Freitag, 16. Oktober 2015

Krückstock

Fridolin hiess sein Hund. August, genannt Gusti, wie üblich hier in der Zürcher Gegend, war sein Name. Beide waren nicht mehr jung, nein Fridolin zählte schon bald achtzehn Jahre, Gusti war eben zweiundachtzig geworden. Fridolin quälte sich zwar die Treppe herab und vor allen Herauf, sonst gings noch recht gut. Gusti war noch ganz rüstig, nur der Rücken…. ja und auch der dicke Bauch störte ihn sehr. Wie erstaunt waren alle seine vielen Freunde und Bekannte, als sie Gusti mit einem Krückstock  in der Hand sahen wie er ,noch immer strebsam auf den Park zuging ,natürlich mit Fridolin an der verlängerten Leine. Sag mal Gusti, hast du nun auch mit der Hüfte zu tun, fragte ihn spöttisch Roswitha eine seiner ehemaligen  Schulzeits-Schätzchen, die selbst, mit ihrem Rollator, dem im Park gelegenen Tea Room—wo ihre Kaffeeklatschrunde schon auf sie wartete—zueilte. Von vielen wurde er, wegen des Krückstocks, befragt; mal teilnahmevoll mal — eher von selbst behinderten—mit verhaltener Schadenfreude. Gusti antwortete keinem und keiner, nein wortkarg ging er mit Fridolin weiter und verschwand bald hinter dem dichten Gebüsch. Roswitha, die Gusti, nach den vielen Jahren, immer noch mit Rachegefühlen verfolgte, hatte  Gusti sie doch verschmäht und dem Heinrich,  diesem –schon längst verstorbenen Säufer und Tunichtgut— in die Arme getrieben.

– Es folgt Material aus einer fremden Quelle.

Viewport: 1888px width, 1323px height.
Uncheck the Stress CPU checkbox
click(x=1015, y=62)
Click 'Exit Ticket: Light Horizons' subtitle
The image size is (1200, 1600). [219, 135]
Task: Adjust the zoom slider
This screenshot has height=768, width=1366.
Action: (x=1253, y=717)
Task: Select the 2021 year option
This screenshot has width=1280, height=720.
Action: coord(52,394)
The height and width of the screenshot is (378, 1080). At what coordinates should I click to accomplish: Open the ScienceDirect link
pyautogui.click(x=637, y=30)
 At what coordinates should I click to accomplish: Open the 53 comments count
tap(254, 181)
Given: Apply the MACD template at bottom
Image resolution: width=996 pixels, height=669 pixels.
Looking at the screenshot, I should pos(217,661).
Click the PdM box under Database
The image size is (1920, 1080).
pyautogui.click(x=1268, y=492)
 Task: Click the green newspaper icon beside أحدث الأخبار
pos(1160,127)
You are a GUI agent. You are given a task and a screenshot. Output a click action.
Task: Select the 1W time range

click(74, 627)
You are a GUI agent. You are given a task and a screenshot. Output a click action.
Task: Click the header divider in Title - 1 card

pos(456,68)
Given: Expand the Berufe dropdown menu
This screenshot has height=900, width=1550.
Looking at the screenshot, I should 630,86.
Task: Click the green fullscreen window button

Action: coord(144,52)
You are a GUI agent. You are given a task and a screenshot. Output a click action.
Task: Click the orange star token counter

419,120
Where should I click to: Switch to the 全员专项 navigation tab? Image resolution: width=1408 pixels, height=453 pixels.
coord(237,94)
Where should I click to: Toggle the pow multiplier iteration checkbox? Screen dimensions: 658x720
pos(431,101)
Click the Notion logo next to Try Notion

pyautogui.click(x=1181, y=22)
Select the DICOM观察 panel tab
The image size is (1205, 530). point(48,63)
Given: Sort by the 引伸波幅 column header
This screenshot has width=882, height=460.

Somit war in ihren, Roswitas, Augen, Gusti schuld daran dass sie nun nur mit der bescheidenen Grundrente über die Runden kommen musste, also spionierte sie ihm nach, als er mal wieder mit Fridolin zusammen hinters Gebüsch verschwand.  Und da sah sie, wie Gusti—nachdem Fridolin sein grosses Geschäft erledigt hatte—sich mühsam auf die Knie niederliess, mit dem immer an der Hundeleine befestigten Plastikbeutel sorgfältig den noch warmdampfenden Hundekot auflas und sich sehr mühsam am mitgetragenen Krückstock aufzurichten versuchte, es misslang mehrere Male, doch schlussendlich stand  Gusti schwer Keuchend auf zittrigen Beinen. So schnell wie Roswitha an diesem Morgen hat wohl noch nie eine Alte ihren Rollator dem Kaffeekränzchen entgegengesteuert um die Neuigkeit Gustis Hundescheissebeknieung zu verraten ;eine späte aber süsse Genugtuung für die damals so tief verletzte Roswitha.